Navigation

Update on September 2010 Activities

October 8, 2010  Syndicate content

[Download PDF]

Late Breaking News

HathiTrust Welcomes TRLN and Dartmouth – The Triangle Research Libraries Network (TRLN) and Dartmouth College have joined HathiTrust. TRLN will be contributing public domain volumes digitized through in-house initiatives and partnerships with the Internet Archive. Dartmouth joins HathiTrust as the first partner under HathiTrust’s new cost model. Visit http://www.hathitrust.org for more details.

Top News

September Meeting In Chicago – Staff from a number of HathiTrust institutions gathered in Chicago on September 23 and 24 for meetings of HathiTrust’s governing committees, its operational and planning working groups, and teams working on specific projects including ingest of locally digitized partner content, full text search, user interface collaboration, and others. Activities in the meetings are reported throughout the newsletter, and will be posted in the Executive Committee and Strategic Advisory Board meeting minutes.

Local Digitization Ingest – The first draft of a policy and specifications framework for receiving content from a broad array of digitization sources and workflows into HathiTrust was completed in September and shared with several partner institutions. The framework is now available publicly online in two parts: the HathiTrust Guidelines for Digital Object Deposit and the HathiTrust Deposit Form, which includes detailed specifications for submitted content. We would like to formally request comments and feedback on the framework from partner institutions and interested parties. To be included in our review and revisions, please send comments to hathitrust-info@umich.edu by October 31, 2010.

Copyright Review – For the last two years, staff at the University of Michigan have been conducting review of volumes in HathiTrust that were published in the United States from 1923 to 1963, releasing materials into the public domain that do not comply with U.S. copyright formalities. Over the summer, this work was expanded to additional HathiTrust partner institutions and staff at Indiana University, the University of Wisconsin, and the University of Minnesota were trained to work as reviewers. As of September 1st, 18 staff members from the four institutions are contributing to the project. The increase in staff has resulted in a larger number of volumes being opened up in HathiTrust on a monthly basis, from 470 volumes in June to over 2500 volumes in September. Approximately 85,000 of 188,000 current candidate volumes in HathiTrust have been reviewed since the project began. Close to 50,000 of these, or about 55% have been determined to be in the public domain and opened in HathiTrust.

Shibboleth – Four new partner institutions configured access to HathiTrust via Shibboleth in September. Logging into HathiTrust provides students, faculty, and other affiliates at partner institutions the ability to download a full-PDF of all public domain materials. It also enables use of HathiTrust’s Collection Builder tool with a local sign-on. HathiTrust plans to use Shibboleth to offer additional features and services to partner institutions in the future.

October 31 Partnership Deadline – A number of partners have joined HathiTrust in the last several weeks, and we will be announcing several more throughout October.
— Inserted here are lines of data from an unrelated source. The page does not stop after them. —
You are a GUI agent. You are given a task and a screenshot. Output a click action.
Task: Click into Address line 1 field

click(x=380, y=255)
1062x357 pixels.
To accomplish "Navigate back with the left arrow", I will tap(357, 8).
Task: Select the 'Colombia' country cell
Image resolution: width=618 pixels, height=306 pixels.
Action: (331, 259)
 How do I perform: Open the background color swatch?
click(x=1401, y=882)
Institutions are joining ahead of an October 31 deadline, by which institutions must become members in order to participate in a constitutional convention that HathiTrust will hold in 2011. In this convention partners will conduct a formal review of HathiTrust governance and sustainability and shape future directions for the partnership.

Working Groups

Communications – The Communications Working Group’s activities in the past month continued to focus on plans and processes for receiving new partners. In its in-person meeting in Chicago on September 24, the group made progress towards a communications and marketing plan and provided feedback to the website redesign project in an interactive session. An additional “HathiTrust 101” presentation was held on September 9. Slides from the presentation are available at http://www.hathitrust.org/documents/HathiTrust101-201008.ppt.

Development Environment – The transition of all ongoing HathiTrust development to the new development environment is in its final stages. Work in September focused on developing testing and release processes, and the transition is expected to be complete by mid-October.
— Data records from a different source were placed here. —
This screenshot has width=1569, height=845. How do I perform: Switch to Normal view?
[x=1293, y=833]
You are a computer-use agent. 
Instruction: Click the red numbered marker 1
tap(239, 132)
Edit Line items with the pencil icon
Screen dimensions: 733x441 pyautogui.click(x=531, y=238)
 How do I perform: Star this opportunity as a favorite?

Discovery Interface – The Discovery Interface Working Group (DIWG) convened in Chicago on September 24th, as part of the larger two-day face-to-face meeting of HathiTrust partners. The group had a productive discussion, largely focused on re-structuring the working group, scoping its future work, and clarifying the DIWG’s relationship to other HathiTrust working groups. Three areas of future focus are phase 2 of the HathiTrust-OCLC catalog, full-text search services, and usability for both of these projects (in collaboration with the Usability WG). Several other areas of potential development falling under the topic of “end-user services” were identified for further investigation. As a follow up to this meeting, the chair of the group took the DIWG’s ideas and questions to the HathiTrust Strategic Advisory Board, to whom the working group reports, for consultation. Meanwhile, a beta release of the phase 1 HathiTrust-OCLC catalog is expected by the end of 2010.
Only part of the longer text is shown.